--- Record excerpts ---

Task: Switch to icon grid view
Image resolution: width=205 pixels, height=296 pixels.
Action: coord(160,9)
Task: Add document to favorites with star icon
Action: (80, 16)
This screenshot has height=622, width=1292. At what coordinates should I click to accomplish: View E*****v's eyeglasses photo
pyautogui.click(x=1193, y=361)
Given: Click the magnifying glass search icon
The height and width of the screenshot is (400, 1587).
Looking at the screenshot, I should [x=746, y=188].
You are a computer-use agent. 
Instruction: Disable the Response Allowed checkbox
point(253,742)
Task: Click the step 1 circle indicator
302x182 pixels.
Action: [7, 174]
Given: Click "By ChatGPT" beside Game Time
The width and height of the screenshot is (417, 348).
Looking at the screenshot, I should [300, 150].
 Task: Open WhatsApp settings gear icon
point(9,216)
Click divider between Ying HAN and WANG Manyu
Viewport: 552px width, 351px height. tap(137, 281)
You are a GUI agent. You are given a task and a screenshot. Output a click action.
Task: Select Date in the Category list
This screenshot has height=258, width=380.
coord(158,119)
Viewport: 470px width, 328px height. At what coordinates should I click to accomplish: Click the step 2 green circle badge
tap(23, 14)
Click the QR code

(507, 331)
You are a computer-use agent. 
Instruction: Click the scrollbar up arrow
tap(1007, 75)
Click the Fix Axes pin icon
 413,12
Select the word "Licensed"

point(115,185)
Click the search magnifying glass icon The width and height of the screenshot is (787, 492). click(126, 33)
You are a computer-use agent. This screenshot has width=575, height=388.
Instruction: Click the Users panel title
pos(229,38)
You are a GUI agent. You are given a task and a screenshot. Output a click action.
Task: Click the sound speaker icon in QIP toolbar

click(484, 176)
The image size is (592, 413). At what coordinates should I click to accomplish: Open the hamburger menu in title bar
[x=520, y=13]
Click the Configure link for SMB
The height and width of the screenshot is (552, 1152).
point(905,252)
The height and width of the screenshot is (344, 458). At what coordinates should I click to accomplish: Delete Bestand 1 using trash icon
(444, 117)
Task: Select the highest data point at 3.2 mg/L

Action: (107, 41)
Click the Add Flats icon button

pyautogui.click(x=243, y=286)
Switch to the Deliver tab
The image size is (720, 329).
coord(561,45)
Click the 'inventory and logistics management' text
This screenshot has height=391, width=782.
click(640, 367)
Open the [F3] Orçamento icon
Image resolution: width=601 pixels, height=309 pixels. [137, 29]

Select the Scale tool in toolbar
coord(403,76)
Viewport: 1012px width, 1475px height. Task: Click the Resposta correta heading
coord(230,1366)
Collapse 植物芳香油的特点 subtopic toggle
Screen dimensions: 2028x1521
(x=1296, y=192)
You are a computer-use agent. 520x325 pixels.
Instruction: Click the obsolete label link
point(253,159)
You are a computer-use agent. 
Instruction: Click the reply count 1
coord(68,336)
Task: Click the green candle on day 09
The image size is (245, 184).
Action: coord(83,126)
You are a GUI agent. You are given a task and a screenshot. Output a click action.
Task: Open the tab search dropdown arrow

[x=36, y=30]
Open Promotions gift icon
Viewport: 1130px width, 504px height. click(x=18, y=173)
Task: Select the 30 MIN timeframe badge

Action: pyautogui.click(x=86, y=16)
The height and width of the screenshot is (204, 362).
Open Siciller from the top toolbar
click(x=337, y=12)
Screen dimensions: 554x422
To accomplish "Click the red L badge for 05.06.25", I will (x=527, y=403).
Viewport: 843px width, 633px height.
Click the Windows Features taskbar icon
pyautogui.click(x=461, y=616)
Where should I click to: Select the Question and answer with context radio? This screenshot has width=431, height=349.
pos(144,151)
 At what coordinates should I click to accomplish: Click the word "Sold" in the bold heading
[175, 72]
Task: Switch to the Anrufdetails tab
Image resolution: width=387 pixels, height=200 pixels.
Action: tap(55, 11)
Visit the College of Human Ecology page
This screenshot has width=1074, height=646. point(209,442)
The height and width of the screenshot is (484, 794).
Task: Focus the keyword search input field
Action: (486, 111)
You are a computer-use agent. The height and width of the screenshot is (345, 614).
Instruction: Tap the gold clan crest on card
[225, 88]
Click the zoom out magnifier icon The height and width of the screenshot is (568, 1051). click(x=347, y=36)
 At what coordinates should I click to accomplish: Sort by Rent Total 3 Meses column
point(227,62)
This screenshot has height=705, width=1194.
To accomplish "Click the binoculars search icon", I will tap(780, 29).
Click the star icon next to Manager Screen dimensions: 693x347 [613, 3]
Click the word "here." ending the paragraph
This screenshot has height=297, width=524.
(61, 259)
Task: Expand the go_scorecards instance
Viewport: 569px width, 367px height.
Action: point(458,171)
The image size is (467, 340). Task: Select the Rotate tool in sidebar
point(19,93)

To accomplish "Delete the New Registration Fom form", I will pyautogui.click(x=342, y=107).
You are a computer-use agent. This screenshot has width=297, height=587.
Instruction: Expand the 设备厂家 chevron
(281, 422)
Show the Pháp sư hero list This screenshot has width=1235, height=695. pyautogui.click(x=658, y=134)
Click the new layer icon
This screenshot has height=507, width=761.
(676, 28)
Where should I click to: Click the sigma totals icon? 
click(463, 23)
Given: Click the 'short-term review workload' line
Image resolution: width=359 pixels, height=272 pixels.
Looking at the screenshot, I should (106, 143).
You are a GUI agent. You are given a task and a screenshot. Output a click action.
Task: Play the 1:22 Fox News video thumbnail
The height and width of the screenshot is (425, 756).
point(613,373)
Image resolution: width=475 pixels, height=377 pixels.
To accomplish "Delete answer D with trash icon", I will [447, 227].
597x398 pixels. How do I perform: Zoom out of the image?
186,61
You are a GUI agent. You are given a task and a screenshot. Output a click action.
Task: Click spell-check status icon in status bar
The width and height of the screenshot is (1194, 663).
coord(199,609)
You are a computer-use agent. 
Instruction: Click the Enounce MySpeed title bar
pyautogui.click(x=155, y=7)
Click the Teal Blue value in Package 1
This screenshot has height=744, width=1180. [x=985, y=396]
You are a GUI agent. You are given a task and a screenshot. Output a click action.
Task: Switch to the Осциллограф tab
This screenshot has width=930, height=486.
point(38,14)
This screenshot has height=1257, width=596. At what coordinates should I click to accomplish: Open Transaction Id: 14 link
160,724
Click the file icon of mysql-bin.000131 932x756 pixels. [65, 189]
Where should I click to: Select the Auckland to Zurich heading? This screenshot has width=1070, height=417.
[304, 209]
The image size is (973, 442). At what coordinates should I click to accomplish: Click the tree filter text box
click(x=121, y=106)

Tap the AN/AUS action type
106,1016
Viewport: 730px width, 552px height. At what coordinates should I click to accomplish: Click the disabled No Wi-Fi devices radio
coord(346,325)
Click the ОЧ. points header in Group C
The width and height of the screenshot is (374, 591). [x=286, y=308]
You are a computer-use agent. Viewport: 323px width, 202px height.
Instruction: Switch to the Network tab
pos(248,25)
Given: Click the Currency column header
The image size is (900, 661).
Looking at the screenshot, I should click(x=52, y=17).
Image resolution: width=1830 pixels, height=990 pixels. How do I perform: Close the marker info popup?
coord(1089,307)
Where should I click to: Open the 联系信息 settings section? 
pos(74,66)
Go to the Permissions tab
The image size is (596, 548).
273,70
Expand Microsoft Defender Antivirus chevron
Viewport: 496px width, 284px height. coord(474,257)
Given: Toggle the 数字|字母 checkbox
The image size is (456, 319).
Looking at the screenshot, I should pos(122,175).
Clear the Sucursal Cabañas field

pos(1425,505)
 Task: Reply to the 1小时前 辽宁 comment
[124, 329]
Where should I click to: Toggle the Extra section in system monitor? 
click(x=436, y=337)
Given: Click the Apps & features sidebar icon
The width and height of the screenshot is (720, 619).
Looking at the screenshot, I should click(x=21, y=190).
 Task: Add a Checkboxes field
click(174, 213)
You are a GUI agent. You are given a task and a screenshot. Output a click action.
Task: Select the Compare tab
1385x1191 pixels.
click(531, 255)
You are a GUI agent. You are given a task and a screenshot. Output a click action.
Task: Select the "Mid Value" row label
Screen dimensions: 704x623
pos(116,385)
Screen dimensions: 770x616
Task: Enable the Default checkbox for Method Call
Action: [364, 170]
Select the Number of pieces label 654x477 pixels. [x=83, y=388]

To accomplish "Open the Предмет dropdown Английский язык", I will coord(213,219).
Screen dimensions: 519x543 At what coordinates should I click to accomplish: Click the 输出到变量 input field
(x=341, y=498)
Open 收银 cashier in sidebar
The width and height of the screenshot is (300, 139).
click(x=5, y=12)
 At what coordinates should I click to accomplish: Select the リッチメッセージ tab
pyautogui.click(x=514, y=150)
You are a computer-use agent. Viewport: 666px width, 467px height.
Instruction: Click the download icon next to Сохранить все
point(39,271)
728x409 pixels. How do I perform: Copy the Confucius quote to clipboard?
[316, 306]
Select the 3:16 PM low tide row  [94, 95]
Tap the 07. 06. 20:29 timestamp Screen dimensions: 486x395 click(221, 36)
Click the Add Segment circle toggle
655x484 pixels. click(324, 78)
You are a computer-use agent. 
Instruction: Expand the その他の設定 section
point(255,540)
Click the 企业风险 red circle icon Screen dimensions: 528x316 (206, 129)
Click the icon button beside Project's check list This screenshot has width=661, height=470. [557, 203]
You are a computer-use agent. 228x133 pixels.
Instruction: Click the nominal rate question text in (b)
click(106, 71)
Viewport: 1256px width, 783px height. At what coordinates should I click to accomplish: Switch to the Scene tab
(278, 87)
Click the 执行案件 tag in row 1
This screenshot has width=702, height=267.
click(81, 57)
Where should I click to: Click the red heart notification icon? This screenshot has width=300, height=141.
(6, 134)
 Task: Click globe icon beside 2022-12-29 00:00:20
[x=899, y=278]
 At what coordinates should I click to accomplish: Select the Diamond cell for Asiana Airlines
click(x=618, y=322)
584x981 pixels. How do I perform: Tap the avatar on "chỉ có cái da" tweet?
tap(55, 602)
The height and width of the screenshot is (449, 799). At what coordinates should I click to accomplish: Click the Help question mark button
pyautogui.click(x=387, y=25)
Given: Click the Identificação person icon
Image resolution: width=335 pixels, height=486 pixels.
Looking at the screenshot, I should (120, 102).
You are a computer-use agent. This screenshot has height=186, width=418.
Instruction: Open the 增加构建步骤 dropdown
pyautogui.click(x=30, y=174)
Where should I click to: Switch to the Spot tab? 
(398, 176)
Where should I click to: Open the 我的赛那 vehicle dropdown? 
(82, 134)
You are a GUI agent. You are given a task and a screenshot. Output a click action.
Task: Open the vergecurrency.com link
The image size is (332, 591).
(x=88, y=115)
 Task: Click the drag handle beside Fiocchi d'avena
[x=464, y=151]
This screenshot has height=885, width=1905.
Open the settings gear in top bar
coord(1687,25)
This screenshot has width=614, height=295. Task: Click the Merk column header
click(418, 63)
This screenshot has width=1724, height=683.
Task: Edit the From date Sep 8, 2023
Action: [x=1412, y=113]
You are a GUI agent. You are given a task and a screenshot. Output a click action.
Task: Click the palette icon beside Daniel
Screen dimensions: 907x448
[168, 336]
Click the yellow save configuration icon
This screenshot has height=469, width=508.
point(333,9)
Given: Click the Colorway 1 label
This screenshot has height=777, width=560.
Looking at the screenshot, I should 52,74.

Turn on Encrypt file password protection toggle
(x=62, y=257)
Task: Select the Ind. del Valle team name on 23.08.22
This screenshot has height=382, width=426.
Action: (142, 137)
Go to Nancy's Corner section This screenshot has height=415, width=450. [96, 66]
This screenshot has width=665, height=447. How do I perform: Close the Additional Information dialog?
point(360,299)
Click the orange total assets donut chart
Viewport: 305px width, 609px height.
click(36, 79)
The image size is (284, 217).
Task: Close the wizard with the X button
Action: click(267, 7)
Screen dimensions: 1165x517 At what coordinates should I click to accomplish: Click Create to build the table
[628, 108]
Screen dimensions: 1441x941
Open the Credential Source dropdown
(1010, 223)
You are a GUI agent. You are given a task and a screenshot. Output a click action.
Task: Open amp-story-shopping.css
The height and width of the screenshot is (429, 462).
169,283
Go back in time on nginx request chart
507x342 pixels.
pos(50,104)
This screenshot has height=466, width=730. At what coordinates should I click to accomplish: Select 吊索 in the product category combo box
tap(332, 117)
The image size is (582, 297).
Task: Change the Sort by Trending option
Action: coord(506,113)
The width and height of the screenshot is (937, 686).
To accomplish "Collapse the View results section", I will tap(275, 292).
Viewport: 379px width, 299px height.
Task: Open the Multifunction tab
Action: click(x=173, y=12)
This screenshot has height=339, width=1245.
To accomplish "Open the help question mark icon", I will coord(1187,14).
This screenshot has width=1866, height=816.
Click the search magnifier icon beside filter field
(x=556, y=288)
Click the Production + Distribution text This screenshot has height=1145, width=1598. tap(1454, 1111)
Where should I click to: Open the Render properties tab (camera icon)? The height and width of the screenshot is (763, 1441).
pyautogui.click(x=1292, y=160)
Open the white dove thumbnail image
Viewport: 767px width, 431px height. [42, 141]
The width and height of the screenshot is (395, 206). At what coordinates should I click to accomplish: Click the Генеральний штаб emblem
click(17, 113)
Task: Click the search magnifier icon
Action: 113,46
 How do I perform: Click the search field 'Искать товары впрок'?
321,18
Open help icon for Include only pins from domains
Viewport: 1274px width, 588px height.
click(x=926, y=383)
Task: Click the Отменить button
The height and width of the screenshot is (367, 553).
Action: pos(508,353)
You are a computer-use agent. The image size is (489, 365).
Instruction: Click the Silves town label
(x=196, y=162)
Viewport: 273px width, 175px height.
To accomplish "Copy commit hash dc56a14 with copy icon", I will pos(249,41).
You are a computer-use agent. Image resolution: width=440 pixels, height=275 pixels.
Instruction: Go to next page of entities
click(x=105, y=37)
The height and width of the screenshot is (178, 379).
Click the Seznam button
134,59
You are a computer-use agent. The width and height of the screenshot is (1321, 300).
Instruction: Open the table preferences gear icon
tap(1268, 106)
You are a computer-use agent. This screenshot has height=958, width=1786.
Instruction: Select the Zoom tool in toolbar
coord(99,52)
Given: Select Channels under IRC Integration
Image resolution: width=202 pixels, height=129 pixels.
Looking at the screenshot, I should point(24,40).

--- Description of the task ---
Within the data above, how many lines include "magnifying"? The number alone is the answer.

--- Exercise solution ---
2